For the last several weeks we have been working on answers to some questions asked by a reader named Jemand. This will be the last part of that series. If you have any questions about investments, please let me know.
I need to start saving for retirement (I’m in grad school) but I don’t really know how to even start or how to even go about *buying* any kind of stock, much less, kinds that make particular sense for me. Also, I have less than 10,000 I can invest right now, so it feels to me that paying a financial advisor would take out way to large a chunk of what I’d be making.
Most financial advisors get paid a small (or not so small) percentage on the amount you invest. So, with a smaller account your fee will be smaller. For more on investment advisors - read this post. The problem you may have is that some advisors will not want to work with you if you “only” have $10,000.

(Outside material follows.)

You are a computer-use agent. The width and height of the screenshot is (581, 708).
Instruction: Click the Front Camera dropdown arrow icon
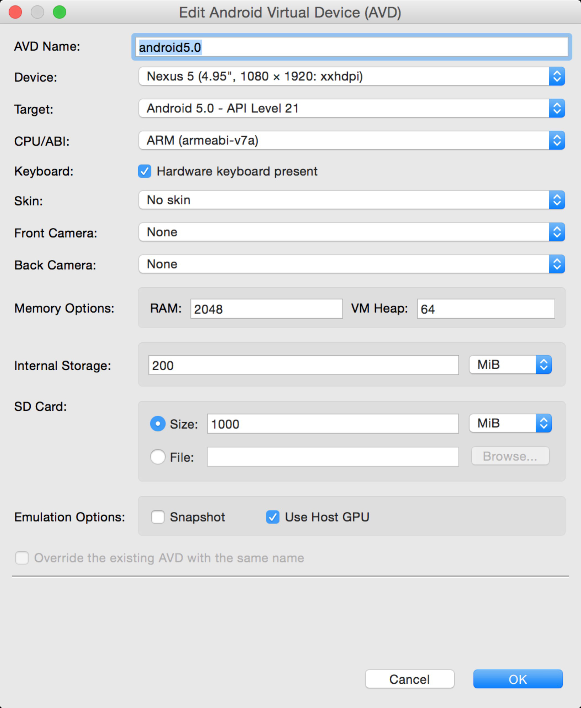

So… What to do with the $10,000. If you are going to do it by yourself you will need to think about several things. How old are you? What is the money for? How much risk can you take? How long will the money be invested? Will you add more or will you start to take money out? Do you have life insurance? All of this things and more could change where you put the money. This is one of the reasons that it is impossible to give investment advice to everyone at once. The advice needs to be based on that person.
Keep in mind this is not actual investment advice for any person and you should check with your advisor before doing anything. In our example the person investing has $10,000 and is a 25 year old female with no spouse or kids. This person has a good job with a reliable income stream and does not need this money until they retire.
One of the most important factors in your long term investment results is expenses. To keep expenses low, I would suggest an index fund. Vanguard has the most index funds with the lowest expenses. For starters I would suggest the Total Stock Market Index Fund.
Created in 1992, Vanguard Total Stock Market Index Fund is designed to provide investors with exposure to the entire U.S. equity market, including small-, mid-, and large-cap growth and value stocks. The fund’s key attributes are its low costs, broad diversification, and the potential for tax efficiency. Investors looking for a low-cost way to gain broad exposure to the U.S. stock market who are willing to accept the volatility that comes with stock market investing may wish to consider this fund as either a core equity holding or your only domestic stock fund.
When more money is saved consideration could be given to other types of investments.